You can kind of put aside some of the ridiculously unfair elements here (no jury, no right of appeal, no legal representation of any kind) because, well, this is a dystopia, right? Of course things are unfair! Except, this piece of techno copaganda wants us to think that the Mercy system is good and necessary and that the only slight glitch here is whatever conspiracy has resulted in Chris Pratt being wrongly accused.
The 'trial' is conducted by letting the accused examine and present evidence to prove their innocence (i.e. the exact opposite way a trial works) and this part of the film resembles a particular style of investigative videogame, typified by the BAFTA-winning Her Story. In fact, while watching this I kept thinking how much better this premise would have been handled if it was actually a game designed by Her Story and Immortality designer, Sam Barlow. The writing and direction would be better for starters.
But no, this was not an award-winning and groundbreaking videogame. It was... this. So, on we plod.

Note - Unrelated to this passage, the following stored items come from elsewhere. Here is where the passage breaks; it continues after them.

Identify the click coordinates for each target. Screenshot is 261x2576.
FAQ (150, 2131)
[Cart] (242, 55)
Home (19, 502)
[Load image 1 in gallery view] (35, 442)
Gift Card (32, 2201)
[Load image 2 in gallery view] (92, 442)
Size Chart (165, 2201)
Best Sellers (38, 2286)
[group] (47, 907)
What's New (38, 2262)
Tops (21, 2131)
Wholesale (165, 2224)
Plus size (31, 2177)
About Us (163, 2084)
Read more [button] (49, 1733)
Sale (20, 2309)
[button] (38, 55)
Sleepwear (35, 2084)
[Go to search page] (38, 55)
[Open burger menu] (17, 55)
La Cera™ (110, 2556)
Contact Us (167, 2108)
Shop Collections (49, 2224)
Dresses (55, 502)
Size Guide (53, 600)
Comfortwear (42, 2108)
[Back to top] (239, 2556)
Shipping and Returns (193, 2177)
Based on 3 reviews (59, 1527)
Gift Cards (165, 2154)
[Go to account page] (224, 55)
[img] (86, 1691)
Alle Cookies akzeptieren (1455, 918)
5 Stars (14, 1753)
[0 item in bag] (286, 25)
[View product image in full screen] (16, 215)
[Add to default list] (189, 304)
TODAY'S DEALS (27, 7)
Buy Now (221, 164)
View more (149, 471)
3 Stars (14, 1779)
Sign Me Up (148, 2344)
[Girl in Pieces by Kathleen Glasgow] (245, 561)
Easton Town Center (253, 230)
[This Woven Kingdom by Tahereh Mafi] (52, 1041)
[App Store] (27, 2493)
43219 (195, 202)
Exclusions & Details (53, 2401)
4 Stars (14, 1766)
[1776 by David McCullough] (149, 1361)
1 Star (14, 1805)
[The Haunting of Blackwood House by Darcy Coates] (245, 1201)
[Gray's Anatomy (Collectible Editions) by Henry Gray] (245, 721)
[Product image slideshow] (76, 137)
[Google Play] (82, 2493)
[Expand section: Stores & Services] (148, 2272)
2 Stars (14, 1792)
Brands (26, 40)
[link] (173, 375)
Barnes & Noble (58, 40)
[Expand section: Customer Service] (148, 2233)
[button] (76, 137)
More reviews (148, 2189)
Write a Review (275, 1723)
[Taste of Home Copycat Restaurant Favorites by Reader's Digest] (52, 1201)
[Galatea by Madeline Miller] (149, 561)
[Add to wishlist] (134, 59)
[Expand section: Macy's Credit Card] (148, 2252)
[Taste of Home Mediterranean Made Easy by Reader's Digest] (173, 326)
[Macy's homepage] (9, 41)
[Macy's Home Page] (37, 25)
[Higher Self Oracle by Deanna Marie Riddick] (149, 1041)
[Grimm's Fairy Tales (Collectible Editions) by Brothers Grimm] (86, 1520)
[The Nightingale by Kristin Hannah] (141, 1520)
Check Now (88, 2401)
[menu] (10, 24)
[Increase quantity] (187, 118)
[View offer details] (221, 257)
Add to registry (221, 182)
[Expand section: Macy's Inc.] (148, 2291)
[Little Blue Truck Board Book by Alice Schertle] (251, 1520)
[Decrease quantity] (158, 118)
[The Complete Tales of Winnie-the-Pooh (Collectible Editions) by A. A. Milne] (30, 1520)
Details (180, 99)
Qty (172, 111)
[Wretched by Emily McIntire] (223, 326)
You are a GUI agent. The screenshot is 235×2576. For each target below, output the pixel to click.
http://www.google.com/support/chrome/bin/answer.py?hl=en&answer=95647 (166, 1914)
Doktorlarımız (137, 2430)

The Court provides both the evidence collected on the scene by police detectives (a crime scene which, by the way, is still ongoing while the trial takes place!) as well as seemingly unlimited access to surveillance cameras and mobile phone records except in those instances where withholding said information temporarily will add tension to the film. A weird technical limitation, but there you go.
"Chris" is also allowed to speak to witnesses or even people who might give him a character reference. That this is done simply by calling them on their phone and going through an awkward, "Hey, didn't you kill your wife/my friend/my mother/the woman I was having an affair with?!?" preamble before Robo-Ferguson calmly asks them to cooperate did rather seem to work against the - let me stress again - NON-NEGOTIABLE NINETY-MINUTE TIME LIMIT ON THIS GUY'S LIFE. But maybe that's just me being a bleeding heart liberal.
The time limit is also tested somewhat by "Chris" taking time out to gloomily flash back to alcoholic episodes, or those times he wasn't such a great husband or father. Even Robo-Ferguson can't help but suggest that he might want to crack on and do some actual detective work instead so she doesn't have to have him scraped off the walls of the court chamber.
This whole film is a mess. Everyone involved is better than it. Even Chris Pratt. Maybe not the writer & director, who belong in prison. My ability and indeed willingness to watch Rebecca Ferguson flip playing cards into a hat for 90 minutes is well documented but even by my low standards this was something of (hey!) a trial.